Entries for locating text and elements

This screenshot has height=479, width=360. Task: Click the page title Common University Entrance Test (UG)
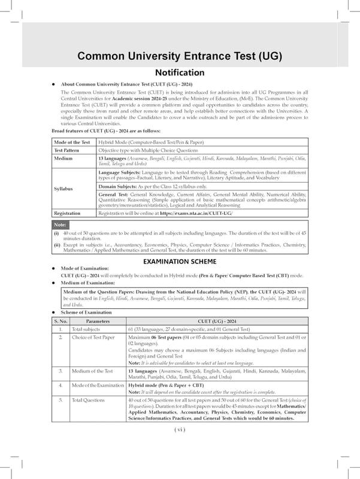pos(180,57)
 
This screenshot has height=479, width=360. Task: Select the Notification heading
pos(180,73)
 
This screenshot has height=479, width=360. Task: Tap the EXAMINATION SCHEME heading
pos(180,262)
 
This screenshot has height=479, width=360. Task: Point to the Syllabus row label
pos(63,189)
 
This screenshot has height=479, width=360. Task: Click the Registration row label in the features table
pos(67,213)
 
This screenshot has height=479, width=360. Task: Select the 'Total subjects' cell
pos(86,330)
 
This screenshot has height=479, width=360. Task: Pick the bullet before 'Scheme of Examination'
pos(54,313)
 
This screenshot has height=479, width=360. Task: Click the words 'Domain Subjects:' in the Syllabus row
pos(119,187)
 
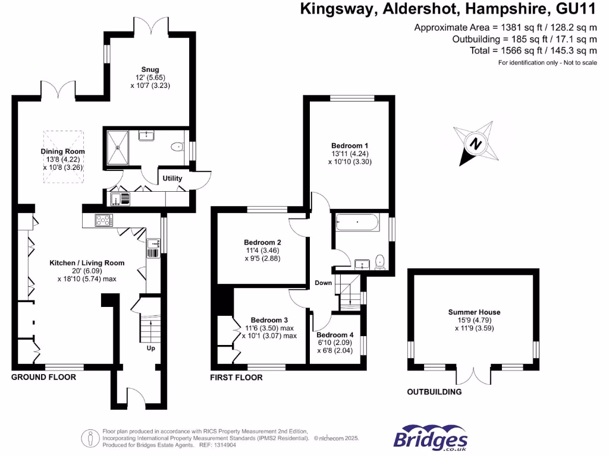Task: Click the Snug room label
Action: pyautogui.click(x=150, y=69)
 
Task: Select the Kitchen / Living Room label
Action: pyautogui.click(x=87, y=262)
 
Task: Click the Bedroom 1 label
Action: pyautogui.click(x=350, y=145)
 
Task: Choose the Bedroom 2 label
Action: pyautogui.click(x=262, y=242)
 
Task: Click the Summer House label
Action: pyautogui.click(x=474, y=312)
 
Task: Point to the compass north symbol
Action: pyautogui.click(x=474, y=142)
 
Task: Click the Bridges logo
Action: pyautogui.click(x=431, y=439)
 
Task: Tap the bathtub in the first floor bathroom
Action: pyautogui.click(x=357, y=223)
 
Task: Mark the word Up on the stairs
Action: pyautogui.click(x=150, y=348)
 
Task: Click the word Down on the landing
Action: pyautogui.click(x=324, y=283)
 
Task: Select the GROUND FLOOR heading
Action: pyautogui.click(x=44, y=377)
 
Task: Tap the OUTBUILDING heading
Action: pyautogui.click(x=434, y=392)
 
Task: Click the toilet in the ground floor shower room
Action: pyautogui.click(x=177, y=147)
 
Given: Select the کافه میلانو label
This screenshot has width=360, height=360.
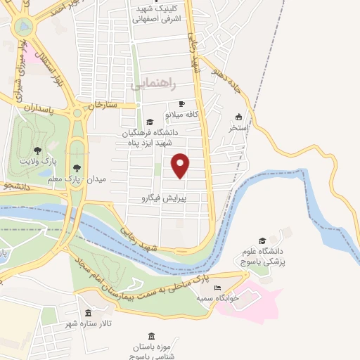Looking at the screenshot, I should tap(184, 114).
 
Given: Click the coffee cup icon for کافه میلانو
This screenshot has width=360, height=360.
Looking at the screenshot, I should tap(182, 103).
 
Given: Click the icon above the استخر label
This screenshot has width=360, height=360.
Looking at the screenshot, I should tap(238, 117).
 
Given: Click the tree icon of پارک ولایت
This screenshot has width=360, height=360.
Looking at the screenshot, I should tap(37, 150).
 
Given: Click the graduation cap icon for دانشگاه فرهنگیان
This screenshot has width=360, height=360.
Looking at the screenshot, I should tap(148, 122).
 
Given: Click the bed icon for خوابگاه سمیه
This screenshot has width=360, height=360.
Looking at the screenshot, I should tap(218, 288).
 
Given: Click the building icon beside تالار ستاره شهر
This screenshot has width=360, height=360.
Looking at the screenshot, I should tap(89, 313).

- _EXERCISE REQUIREMENTS_:
Find every line in the data above that contains the word "کافه" and copy each of those lines.

- _OUTPUT OF THE EXERCISE_:
Given: Select the کافه میلانو label
Given: Click the coffee cup icon for کافه میلانو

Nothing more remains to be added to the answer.